Within the lines below, the span from the line with "Viewport: 504px width, 433px" to the line with "Task: Click the 9-Month", both ends included, is to be reproduced exactly, with pictures omitted.

Start of RECORDS PROVIDED

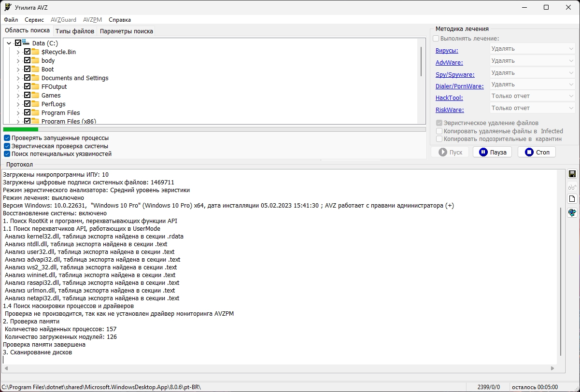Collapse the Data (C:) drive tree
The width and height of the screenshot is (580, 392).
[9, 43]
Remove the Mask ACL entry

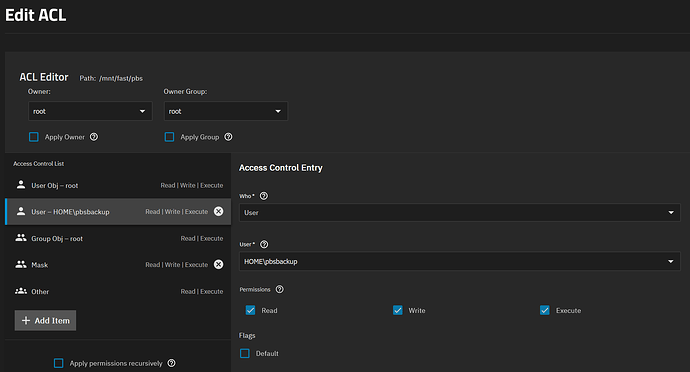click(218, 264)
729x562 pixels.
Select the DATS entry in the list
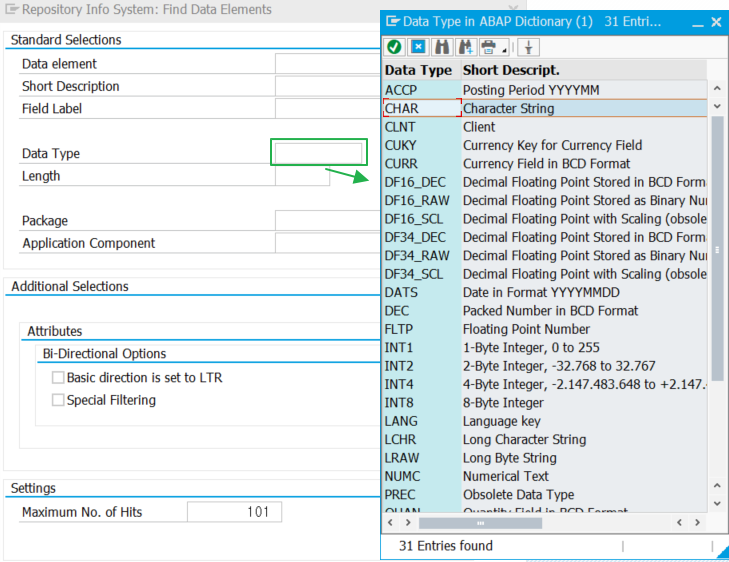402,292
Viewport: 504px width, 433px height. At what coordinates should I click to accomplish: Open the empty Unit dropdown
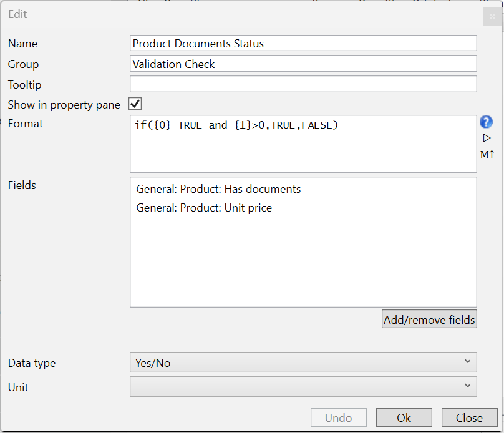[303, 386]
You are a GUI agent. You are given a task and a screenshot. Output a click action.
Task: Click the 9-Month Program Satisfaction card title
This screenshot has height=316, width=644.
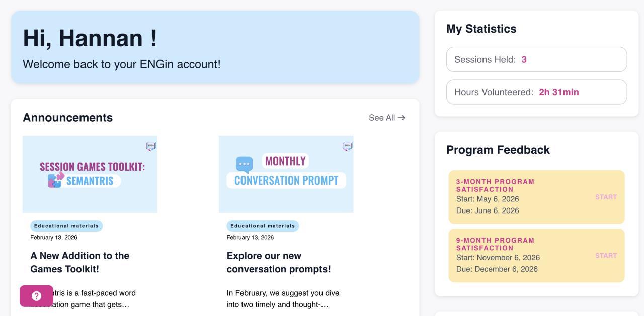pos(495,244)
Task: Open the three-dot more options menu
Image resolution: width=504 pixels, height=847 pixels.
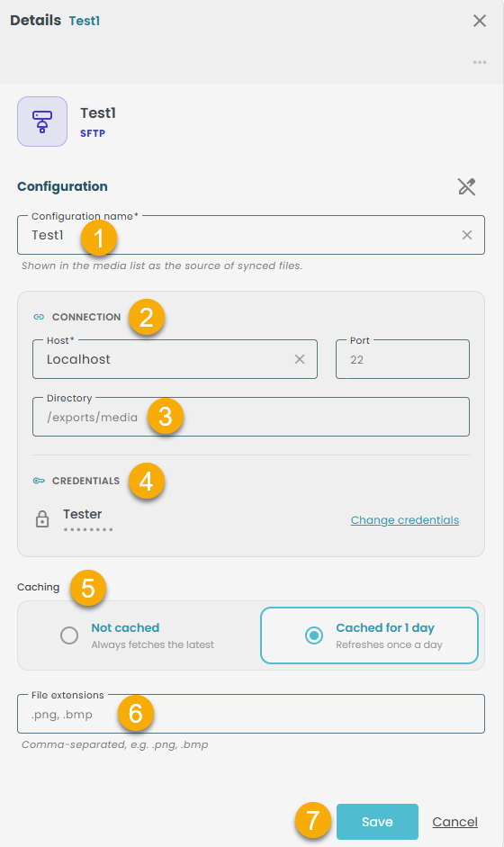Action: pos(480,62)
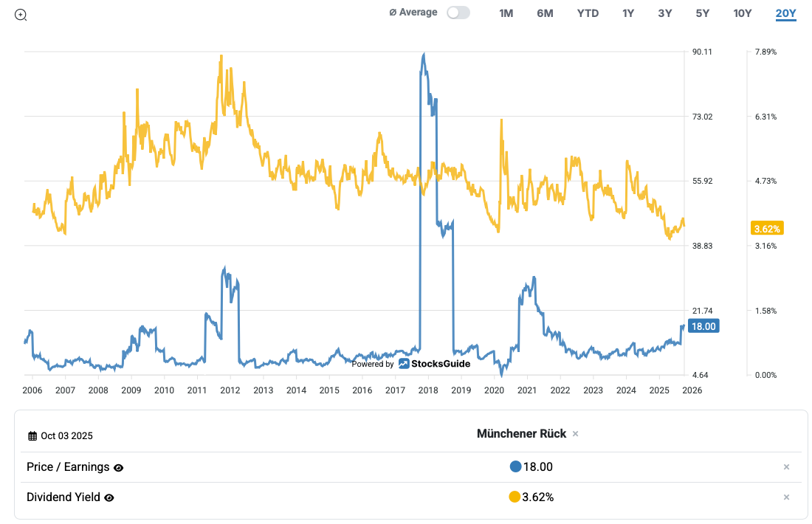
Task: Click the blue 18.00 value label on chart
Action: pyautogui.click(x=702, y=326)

End of RECORDS PROVIDED

WRITTEN RESPONSE:
Viewport: 504px width, 433px height. At what coordinates should I click to accomplish: Open the empty Unit dropdown
[303, 386]
You are a GUI agent. You are given a task and a screenshot. Output a click action.
Task: Click the 9-Month Program Satisfaction card title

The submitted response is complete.